В чем горе лингвистов в старом (еще, впрочем, не исчезнувшем) значении слова? Ну, утратили монополию на слово. Ну, перестали быть элитарными, зато стали популярными, поскольку отблеск популярности иностранных языков падает и на лингвистику. Конкурсы в лингвистические вузы велики, независимо от того, в каком значении используется это слово. И дело даже не в том, что лингвистам нужны их студенты, то есть те, которые хотят заниматься наукой, а не просто выучить один или несколько иностранных языков. Путаница в общественном сознании лингвистов и полиглотов раздражала лингвистов всегда, а сейчас стала как бы законной.
Беда в том, что эта путаница произошла все-таки в номенклатурном сознании, и последствия оказались административными, а не какими-то там ментальными. Я пока еще ни разу не слышал, чтобы лингвистом в речи называли человека, знающего один или пару иностранных языков. Однако в перечне вузовских специальностей «лингвист» и даже «лингвистика» в этом смысле уже используются. Есть такое образовательное направление «лингвистика и межкультурные коммуникации», по которому готовят переводчиков и преподавателей иностранного языка, то есть, так и хочется сказать, не-лингвистов. Те «старые лингвисты» как-то сумели выкрутиться, назвав свою специальность «теоретической и прикладной лингвистикой». Нетрудно догадаться, что в нормальной ситуации теоретическая и прикладная области в совокупности и составляют науку. Так, теоретическая и прикладная физика – это просто физика, теоретическая и прикладная химия – это просто химия и так далее. Для лингвистов – эти «лишние» слова нужны, чтобы размежеваться с «новой лингвистикой», в прошлом – изучением иностранных языков. Другое дело, что и такое размежевание проходит недостаточно строго, потому что преподавание иностранных языков вполне может быть отнесено к прикладной лингвистике. На самом деле, это одно из направлений прикладной лингвистики.

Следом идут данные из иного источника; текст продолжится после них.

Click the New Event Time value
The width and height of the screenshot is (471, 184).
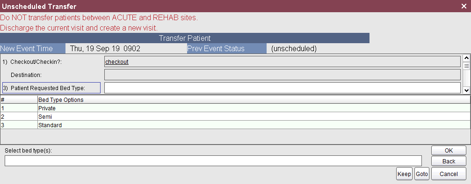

Интересно, что государственный стандарт (документ, являющийся основой для введения и осуществления образовательной программы) для бакалавра по лингвистике вообще отсутствует. То есть он существует и даже называется «Бакалавр. Лингвист». Только это лингвист в единственном и уже совсем не научном смысле. Из науки лингвистики, науки о Языке вообще, в него входят всего несколько курсов: «Введение в языкознание», «Общее языкознание», «История языкознания». Они не случайно названы словом языкознание, потому что слово лингвистика в государственном стандарте используется уже для совсем другого. Пока лингвистике (в смысле, науке) учат так называемых специалистов, то есть студентов, которые учатся пять лет. Однако, когда наше государство перейдет на систему «бакалавр – магистр», окажется, что лингвистики на первой ступени (бакалавр) уже не существует, то есть, конечно же, существует, но это совсем не та лингвистика, это лингвистика в новом номенклатурном (и даже не английском) смысле, то есть красиво и научно названное изучение иностранного языка.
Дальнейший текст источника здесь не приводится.